Former Things by LoneLady (Warp)

It seems quite a while since LoneLady’s (aka Julie Campbell) previous release ‘Hinterland’ came out six years ago. It has been an album that has regularly found it’s way back onto my turntable. The wait has certainly been worth it. Despite relocating to London, the album still has the DNA of Manchester running through it… with mid-era New Order being particularly evident. Having said that there seems to be more depth to this than on previous releases… a definite progress in Campbell’s music as she spreads her wings even more. I notice this particularly on repeat listens which seem to reveal more and more about the work. I am looking forward to uncovering even more here.

New Long Leg by Dry Cleaning (4AD)

A full-length debut from a band who I discovered quite by chance, but who have become a listening staple over the last few months. I like them for the same reason that I like Cavalier Song… the way that the spoken word fits perfectly with the music. There’s a real sense of perfection in the way that Florence Shaw’s narration links with the band’s noise/ art rock… one would be diminished without the other. However, it’s natural to focus on the lyrics on such a record… this is something which I find very meditative as I let the words drift over me… there’s meaning here, but also a certain abstruseness too… certainly a sense of spontaneity which is a mixture of rye comment, humour and profundity which just fit so well together here… a stream of consciousness which just somehow works.

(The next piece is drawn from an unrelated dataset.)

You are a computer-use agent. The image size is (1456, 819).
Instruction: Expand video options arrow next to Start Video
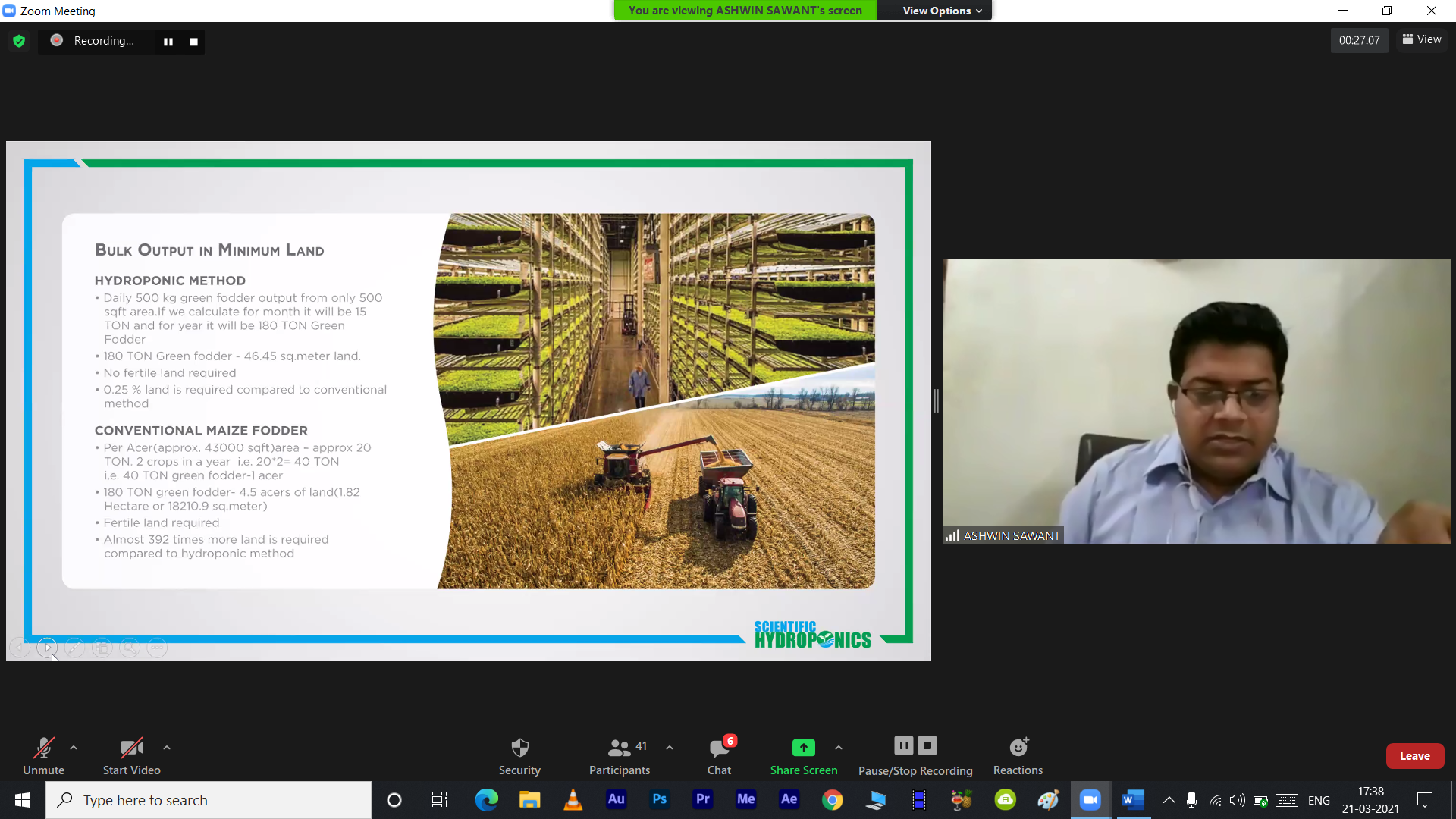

Eight Fragments of an Illusion by Ulrich Schnauss and Jonas Munk (Azure Vista)

What I particularly like about this album is the way that it blends the best moments of Schnauss and Monk’s work in a way that is so integrated… you really cannot hear the join between the two, something which has a gestalt effect within this zoned out and ultimately rather indulgent (in a good way) album. Sure you could play ‘spot the genre’ here and come up with a host of styles… but I suspect that, ultimately, you are going to want to play this album to revel in the musicianship while enjoying its laidback vibe.

To read the full review, click here

Fengselsfugl by Trond Kallevåg (Hubro)

The music here, for the most part deep and tender, is an absolute revelation (especially when you know the back story) in a manner that makes you want to listen to it again and again. Hope and sadness are mixed together to form a sort of fragile melancholia which is beautiful and brittle in equal measure. Like most in the Hubro catalogue it is an album like no other… both heartbreaking and engaging.